To solve this issue, adjust the position of string and wildcard, in this case, enter the formula =VLOOKUP(“*”&F2,$A$2:$C$6,3,FALSE), then we can get correct score for F2.
If the string is listed in the middle, we can set “*” at both sides of the string. See updated table below.
In above table F2, McCarthy is listed in the middle of all strings, so we need to change formula to =VLOOKUP(“*”&F2&”*”,A2:C6,3,FALSE).
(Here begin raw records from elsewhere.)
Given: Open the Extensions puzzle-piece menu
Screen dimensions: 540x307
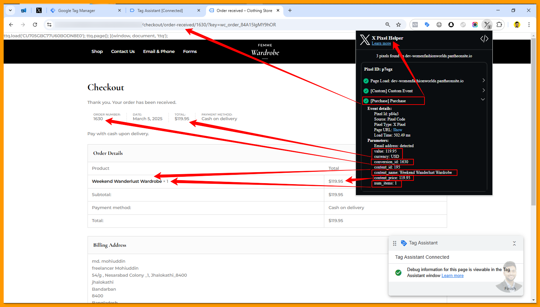Looking at the screenshot, I should pyautogui.click(x=499, y=25).
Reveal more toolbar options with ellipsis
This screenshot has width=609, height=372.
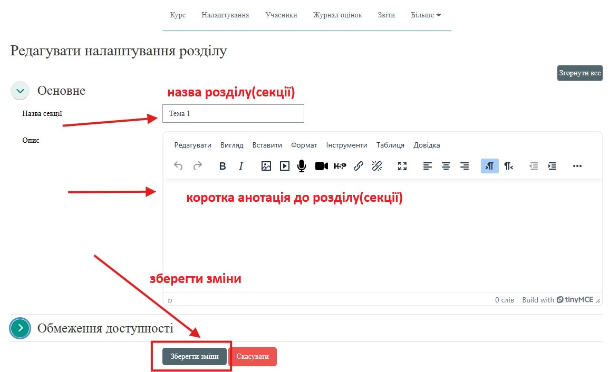click(577, 166)
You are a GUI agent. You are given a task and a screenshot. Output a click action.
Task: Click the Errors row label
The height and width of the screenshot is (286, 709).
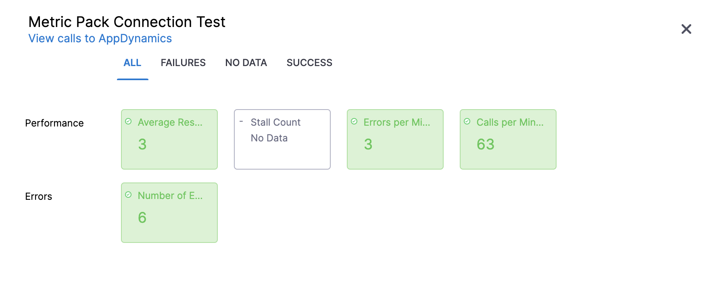click(x=38, y=196)
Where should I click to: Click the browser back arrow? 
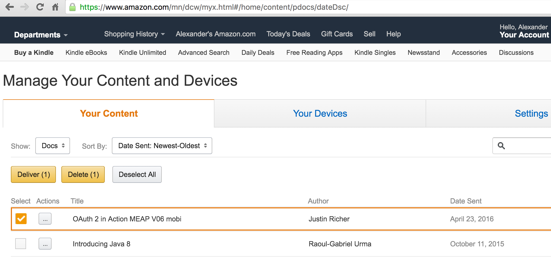pos(10,7)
Make sure F2 is listed in the middle, “*” lists on both sides.
Now we can get correct score.
- Excel VLOOKUP function
The Excel VLOOKUP function lookup a value in the first column of the table and return the value in the same row based on index_num position.The syntax of the VLOOKUP function is as below:= VLOOKUP (lookup_value, table_array, column_index_num,[range_lookup])….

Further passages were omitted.